_Task goal:_ Every entry is to be returned unchanged, and no picture is to be included.

Saved entries
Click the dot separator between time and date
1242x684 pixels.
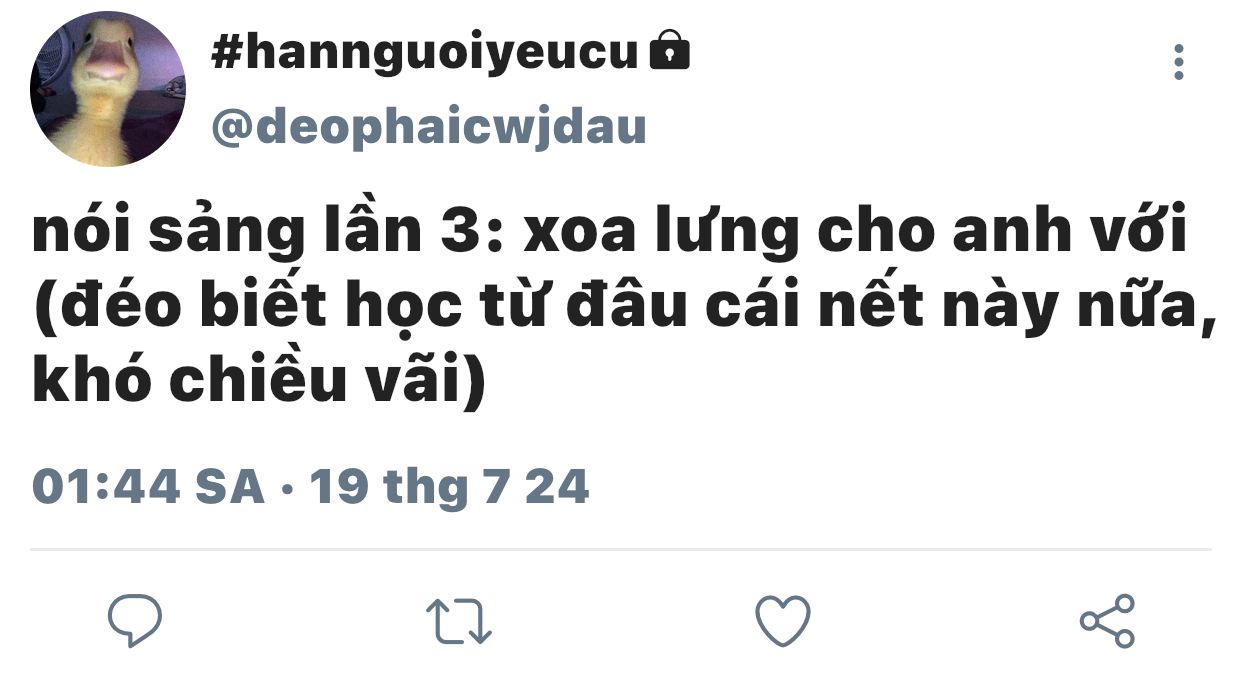click(287, 489)
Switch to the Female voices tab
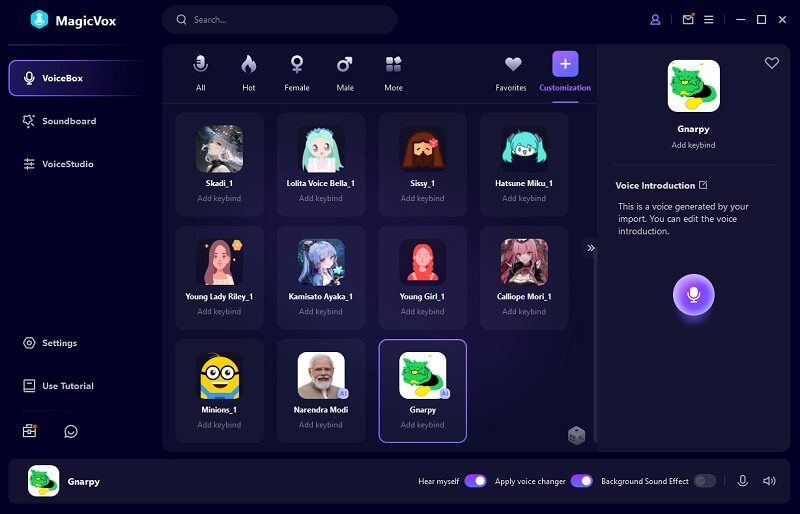800x514 pixels. [297, 72]
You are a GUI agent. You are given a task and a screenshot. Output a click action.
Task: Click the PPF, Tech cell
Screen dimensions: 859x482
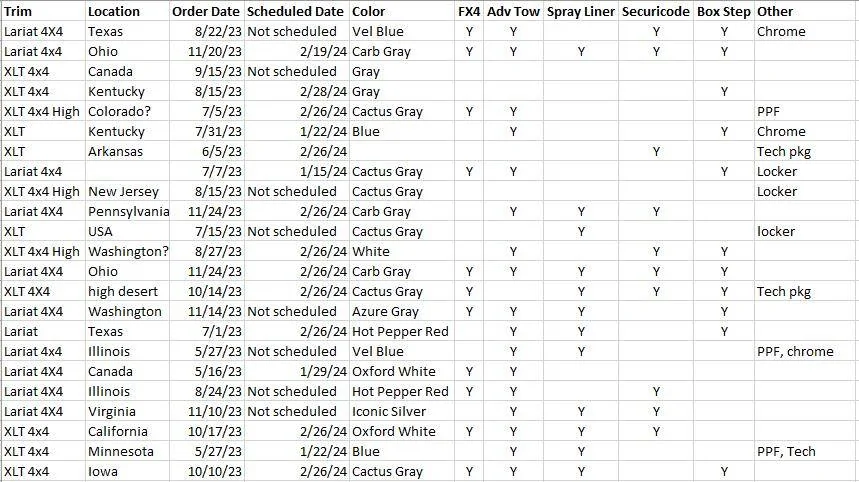pyautogui.click(x=806, y=451)
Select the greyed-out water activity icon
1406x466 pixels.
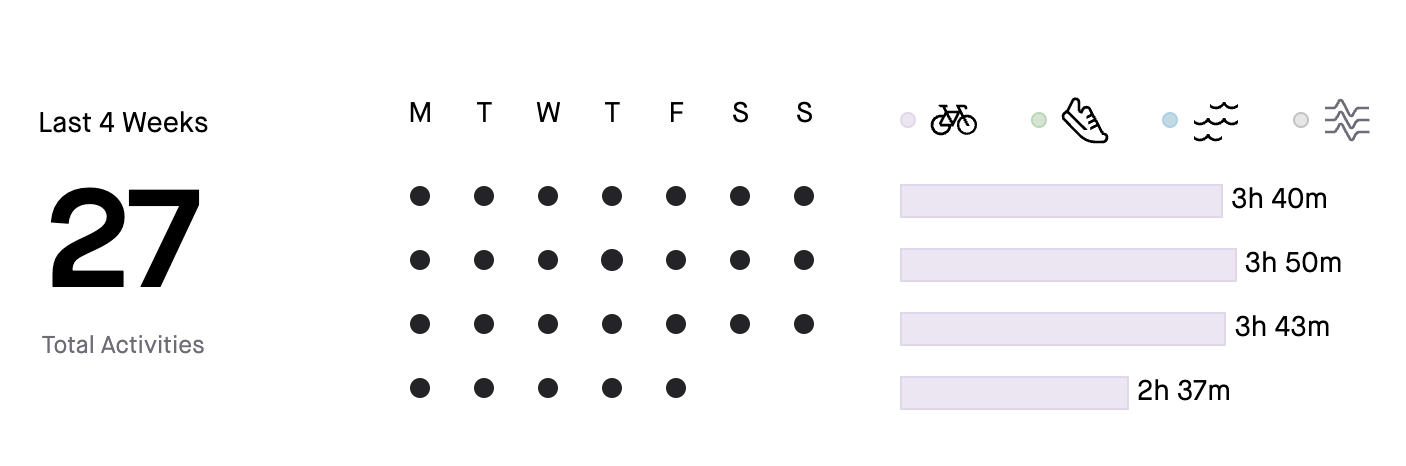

_Task response:_
Click the dot separator between time and date
1242x684 pixels.
click(287, 489)
Switch to the Female voices tab
800x514 pixels. [297, 72]
You are a GUI agent. You are given a task and a screenshot. Output a click action.
Task: Click the PPF, Tech cell
Screen dimensions: 859x482
pyautogui.click(x=806, y=451)
Select the greyed-out water activity icon
1406x466 pixels.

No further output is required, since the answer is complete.